Investigation of the Spatial Structure of Flufenamic Acid in Supercritical Carbon Dioxide Media via 2D NOESY.

The search for new forms of already known drug compounds is an urgent problem of high relevance as more potent drugs with fewer side effects are needed. The trifluoromethyl group in flufenamic acid renders its chemical structure differently from other fenamates. This modification is responsible for a large number of conformational polymorphs. Therefore, flufenamic acid is a promising structural modification of well-known drug molecules. An effective approach in this field is micronization, employing "green" supercritical fluid technologies. This research raises some key questions to be answered on how to control polymorphic forms during the micronization of drug compounds. The results presented in this work demonstrate the ability of two-dimensional nuclear Overhauser effect spectroscopy to determine conformational preferences of small molecular weight drug compounds in solutions and fluids, which can be used to predict the polymorphic form during the micronization.
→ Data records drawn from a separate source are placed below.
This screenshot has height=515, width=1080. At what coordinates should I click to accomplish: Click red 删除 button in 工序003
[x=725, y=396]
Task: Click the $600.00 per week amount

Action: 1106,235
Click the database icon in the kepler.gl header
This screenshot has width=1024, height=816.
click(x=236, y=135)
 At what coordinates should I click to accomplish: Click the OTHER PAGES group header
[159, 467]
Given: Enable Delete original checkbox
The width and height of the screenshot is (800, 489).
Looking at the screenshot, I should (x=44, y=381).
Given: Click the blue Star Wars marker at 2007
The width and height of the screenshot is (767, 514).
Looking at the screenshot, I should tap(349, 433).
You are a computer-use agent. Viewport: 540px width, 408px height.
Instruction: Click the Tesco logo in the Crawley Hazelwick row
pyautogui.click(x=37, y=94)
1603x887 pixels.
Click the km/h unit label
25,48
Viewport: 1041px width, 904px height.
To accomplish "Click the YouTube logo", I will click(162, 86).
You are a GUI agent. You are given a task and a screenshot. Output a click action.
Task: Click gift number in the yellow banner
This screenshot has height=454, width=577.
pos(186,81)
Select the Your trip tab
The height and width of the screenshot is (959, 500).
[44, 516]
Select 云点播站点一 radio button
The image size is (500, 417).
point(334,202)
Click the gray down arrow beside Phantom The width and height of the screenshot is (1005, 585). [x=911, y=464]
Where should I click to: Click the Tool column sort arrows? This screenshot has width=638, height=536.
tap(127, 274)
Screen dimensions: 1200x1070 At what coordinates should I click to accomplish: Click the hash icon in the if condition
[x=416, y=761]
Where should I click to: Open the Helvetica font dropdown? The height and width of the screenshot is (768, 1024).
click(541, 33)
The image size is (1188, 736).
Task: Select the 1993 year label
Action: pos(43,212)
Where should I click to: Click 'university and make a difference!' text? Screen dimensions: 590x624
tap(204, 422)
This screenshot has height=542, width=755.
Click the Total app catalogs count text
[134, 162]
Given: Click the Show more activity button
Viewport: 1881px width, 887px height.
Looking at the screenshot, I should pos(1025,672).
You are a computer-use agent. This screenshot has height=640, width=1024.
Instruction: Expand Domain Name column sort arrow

Quantitative analysis was carried out to identify the conformational preferences of flufenamic acid molecules in dimethyl sulfoxide-d6 medium at 25 °C and 0.1 MPa, and in mixed solvent medium containing supercritical carbon dioxide at 45 °C and 9 MPa. The data presented allows predictions of the flufenamic acid conformational preferences of poorly soluble drug compounds to obtain new micronized forms.